We can also live migrate virtual machines to faster resources.
A Little Extra
On a regular day for me, a customer calls saying that for various reasons he lost important files or his VPS has issues resulting in a request for a restoration of the machine.
On various clouds, customers are responsible for their own backups. But sometimes, they may not have a backup available or in fact their backups have been compromised.
Apart from actually helping the customer to backup their applications and virtual servers, there is a little extra service we offer. We can help restore files from our own snapshot backups, provided this is in our backup restore points, even if the customer has not subscribed to a backup service. Many times we have restored accidentally deleted files or compromised virtual servers for customers who saw no value in having a backup plan to start with.
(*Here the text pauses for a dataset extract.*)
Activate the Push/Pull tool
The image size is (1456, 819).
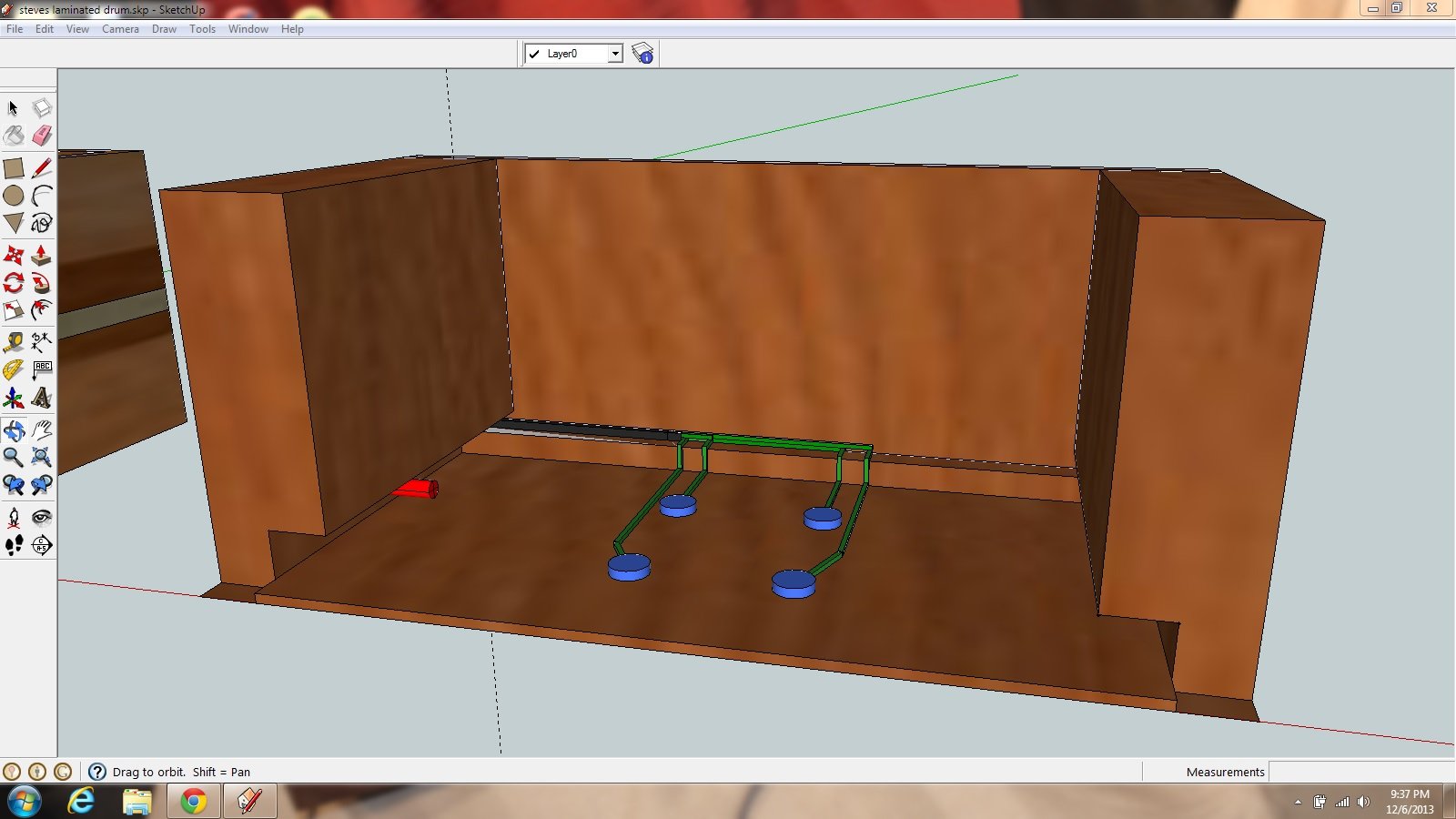[41, 256]
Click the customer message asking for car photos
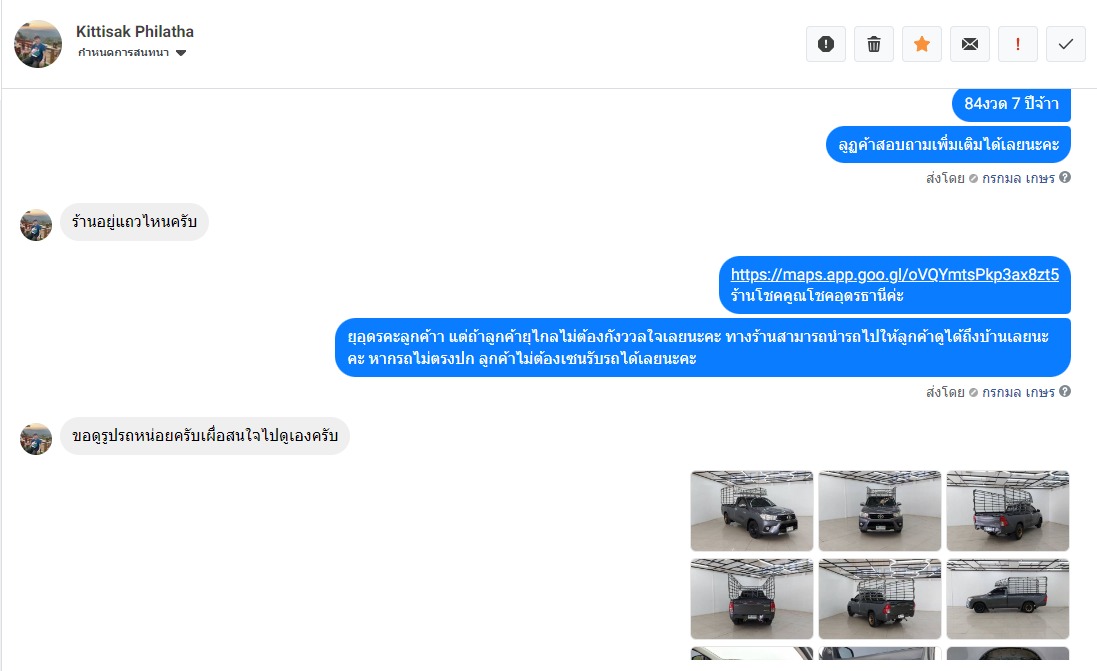This screenshot has width=1097, height=671. pyautogui.click(x=205, y=436)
Remember the Cloud Space misfortune where an attacker took control of their Amazon account and deleted all their stuff including their backups, even when they were relatively fast to react? Well, we could have restored pretty much all of their data in a matter of minutes, from our own backups.
Summing It Up, Your Tailored Cloud Solution
By combining VMware, high performance storage and low latency networking along with Pernix acceleration, Webhosting.net’s VMware cloud offering can take massive loads of IO, serving those directly from local host SSDs and increase the limits of the IO per capacity.
The result is that if needed, we offer more IO and throughput from a smaller sized VM without forcing the customer to overpay for an oversized virtual server.
Bottom line. Every cloud solution has its limits.